Geachte heer Beelaert,
Dag Guido,
Dank u wel voor de overschrijving. Ik ben heel blij met uw belangstelling voor mijn boek en benieuwd naar wat u van Vaderader zult vinden. Ik stuur u in de loop van de maand oktober uw exemplaar op. Of misschien spring ik op mijn fiets en kom ik het u brengen. Ik moet daar toch in de buurt zijn: bij Jan Posman, die ook mijn boeken leest (en ik de zijne) en die in Maldegem woont.
Ik heb namelijk geen auto en de treinen naar Adegem staan in een openluchtmuseum weg te roesten, als ik mij niet vergis.

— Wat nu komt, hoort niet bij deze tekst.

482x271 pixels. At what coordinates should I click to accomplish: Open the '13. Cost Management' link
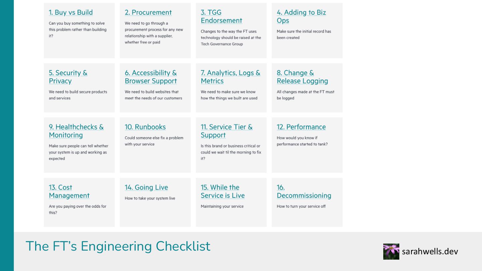click(69, 191)
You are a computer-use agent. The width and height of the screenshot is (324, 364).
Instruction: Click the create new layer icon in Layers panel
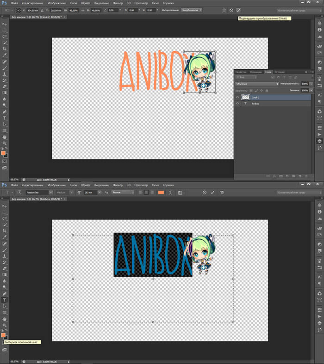(300, 176)
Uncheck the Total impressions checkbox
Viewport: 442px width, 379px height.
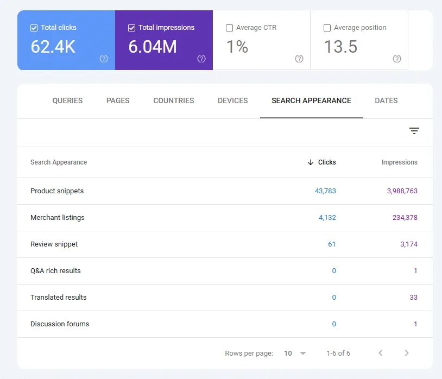coord(132,28)
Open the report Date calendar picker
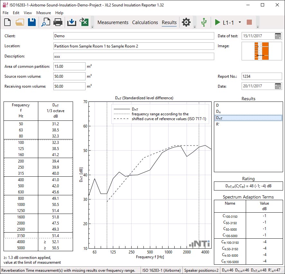This screenshot has width=285, height=274. 278,86
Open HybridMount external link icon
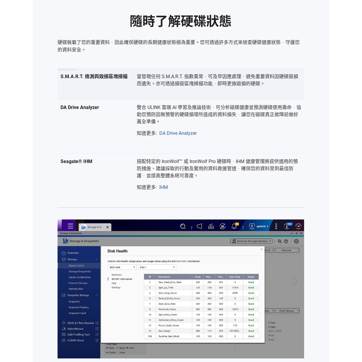 click(97, 329)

Ik ben, daartoe aangezet door onze korte ontmoeting enkele dagen geleden in de Biekorf, uw Barnsteen (2010) aan het lezen. Bijna uit, ik kan niet wachten met de laatste bladzijden: u hebt me helemaal mee. Wat een vakmanschap. Wat een taalbeheersing. Wat een vertelkunst. En wat een visie ook. ‘Door de boycot na de machtsovername van Hamas overleven 1,2 miljoen Palestijnen enkel dankzij humanitaire hulp. Baby’s vertonen groeistoornissen wegens ondervoeding.’ 2010. Nu is humanitaire hulp zelfs onmogelijk geworden, en dreigt er voor de kinderen polio. Om maar te zeggen: uw romankunst is geen louter divertissement. Zelden las ik een pertinentere kritiek op het nationalisme en op het soms schabouwelijke politieke bedrijf in ons land – dat, toevallig, alweer in een regeringsformatie verwikkeld zit, zoals in uw roman.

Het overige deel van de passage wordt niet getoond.